Beatrice Foods Canada Ltd.
- Founded: 1969
- Headquarters: Toronto, Ontario, Canada
- Parent: Lactalis Canada
- Website: beatrice.ca

= Beatrice Foods Canada =

Canadian dairy company

Beatrice Foods Canada Ltd. is a dairy unit of Lactalis Canada based in Toronto. The Canadian unit of Beatrice Foods was founded in 1969 and separated from its American parent firm, Beatrice Foods in 1978. The Beatrice trademark in Canada is owned by Lactalis Canada.

In 1970 Beatrice Foods acquired Ideal Dairy (founded 1931) and merged fully by 1975.

Consequently, Beatrice's Canadian operations were not affected by the buyout of its founders and remained in business as one of Canada's largest food processing concerns. In 1997, Beatrice Foods Canada was acquired by the Italian conglomerate Parmalat. Parmalat initially dropped the Beatrice name from its products but the name was reinstated in late 2005 during which the parent company was being investigated. Lactalis later acquired Parmalat and Beatrice Foods Canada is now a part of Lactalis Canada.

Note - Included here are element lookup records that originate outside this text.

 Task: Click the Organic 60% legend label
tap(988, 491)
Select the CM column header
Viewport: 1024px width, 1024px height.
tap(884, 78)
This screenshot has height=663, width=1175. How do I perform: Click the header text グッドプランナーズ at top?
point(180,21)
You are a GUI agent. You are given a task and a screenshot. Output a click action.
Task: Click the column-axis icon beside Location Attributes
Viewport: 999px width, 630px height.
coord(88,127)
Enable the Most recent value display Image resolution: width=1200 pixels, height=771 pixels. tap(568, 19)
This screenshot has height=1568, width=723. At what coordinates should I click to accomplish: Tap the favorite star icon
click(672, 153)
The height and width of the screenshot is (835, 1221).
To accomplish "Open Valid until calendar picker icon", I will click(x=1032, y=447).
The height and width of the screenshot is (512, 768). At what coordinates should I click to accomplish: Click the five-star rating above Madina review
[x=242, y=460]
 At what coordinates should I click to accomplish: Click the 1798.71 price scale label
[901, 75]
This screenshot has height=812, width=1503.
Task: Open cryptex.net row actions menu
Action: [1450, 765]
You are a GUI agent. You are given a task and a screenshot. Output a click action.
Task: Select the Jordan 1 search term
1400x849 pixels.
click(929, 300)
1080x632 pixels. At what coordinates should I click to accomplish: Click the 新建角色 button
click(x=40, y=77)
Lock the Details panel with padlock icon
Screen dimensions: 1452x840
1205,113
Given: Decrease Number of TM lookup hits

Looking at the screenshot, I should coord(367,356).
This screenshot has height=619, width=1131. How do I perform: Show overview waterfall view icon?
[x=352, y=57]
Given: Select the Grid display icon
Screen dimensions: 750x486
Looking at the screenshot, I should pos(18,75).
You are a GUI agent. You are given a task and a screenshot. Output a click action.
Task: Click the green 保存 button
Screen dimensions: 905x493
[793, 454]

Beatrice Foods Canada also owned companies in Canada such as Modern Dairies, Crescent Creamery, Royal Dairies and Standard Dairies in Manitoba.

==Products==
Beatrice Canada's main products are milk, orange juice, butter and cheese. Other dairy products sold under the Beatrice name include yogurt, cream cheese and cream.

==Operations==
Beatrice's main distribution and production centres are located in Montreal, Toronto and Calgary.